The four countries encompass over 25% of the world’s land coverage and 40% of the world’s population, and they might become among the four most dominant economies by 2050, as O’Neill and Stupnytska (2009) argued, it is now possible that China will become as big as the US by 2027 and the BRICs as big as the G7 by 2032. The power base of these actors is their respective region, but in some circumstances their influence may be global.
The relationship between the EU and BRIC countries confronts both challenges and opportunities in the aspect of politic and economy which are the follows. Firstly, EU is the biggest world exporter; in imports it ranked second after the USA, while BRIC countries are among the most potential countries. There exists direct conflict of interest between EU and the BRICS, including the lack of results from the Doha Development Agenda indicates and the disagreement on agricultural liberalization and the fear by EU of the strong competitiveness of the BRICS in this area. Secondly, the consequent return to a system of bilateral agreements and FTAs will mean that large WTO members would be able to strong-arm the small members. Thirdly, problematic that the EU continues to patronizing as a major economic “old” power. Instead the EU should accept and foster more actively the new leadership roles of the BRICS countries. Fourthly, the EU is still to a large degree defined by its defensive attitude and the BRIC(S) is to some degree perceived as a threat. Fifthly ,according to Leal-Arcas: “…it is not about what, but how you negotiate”. This points toward that the EU should negotiate on a basic of equality, reciprocity and with mutual respect towards its partners.

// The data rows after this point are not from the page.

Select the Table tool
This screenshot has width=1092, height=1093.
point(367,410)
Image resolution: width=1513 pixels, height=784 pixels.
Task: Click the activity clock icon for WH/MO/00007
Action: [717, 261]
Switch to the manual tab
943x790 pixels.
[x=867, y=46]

Last but not least, Strategic Partnership Agreements with the BRIC countries.
The following section is divided into four parts according to four BRIC countries. Detailed introductions and discussions about the relationship between EU and each country are shown.
Brazil is the 5th largest country by geographical area and 8th biggest in national population in the world. Its nominal GDP reaches 1.6 billion US dollars, ranking the 8th of the world. (Wilson and Stupnytska, 2007)
In terms of the relation with the EU, Brazil established diplomatic relations with the EU IN 1960, and the present relationship is governed by three documents, which are the EC-Brazil framework co-operation agreement (1992), EU-Mercosur Framework Cooperation Agreement (1995) and the Agreement for scientific and technological cooperation (2004).
Brazil is the EU’s main trading partner in Latin America. In 2007, EU good exported to Brazil achieves 21.2 billion Euros and imported from Brazil amount to 32.3 billion. Brazil benefits from close and strong economic and political relations with Europe, with the two sides having several complementarities
Russia is the world’s largest country with population of 140.9 million. And its nominal GDP is around US$1,6bn, the 9th in the world.
Russia signed a Partnership and Cooperation Agreement with the EU in 1997. The goods it imports from the EU is 105 billion Euros in 2008, and exports to EU account for 173.2 billion Euros, most of which are the energy goods. The relation between Russia and the EU is not easy to be improved because of its contradictory positions among EU members. However, in the may of 2005, the roadmap for common economic space was adopted during the EU-Russia summit. The main issue between the EU and Russia always relates to the energy, gas in particular.
India is the seventh-largest country by geographical area, the second-most populous country， its nominal GDB reached 1.2 trillion last year
India is an important trade partner for the EU and a growing global economic power. It combines a sizable and growing market of more than 1 billion people with a growth rate of between 8 and 10 % – one of the fastest growing economies in the world.
India was one of the first countries to develop relations with the Union, signing bilateral agreements in 1973，when the United Kingdom joined.
In 1994, the current legislative framework for cooperation, the ‘Cooperation Agreement between the European Community and the Republic of India on partnership and development’ was signed which took bilateral relations beyond merely trade and economic cooperation and paved the way for annual EU-India Summits and regular ministerial and expert level meetings.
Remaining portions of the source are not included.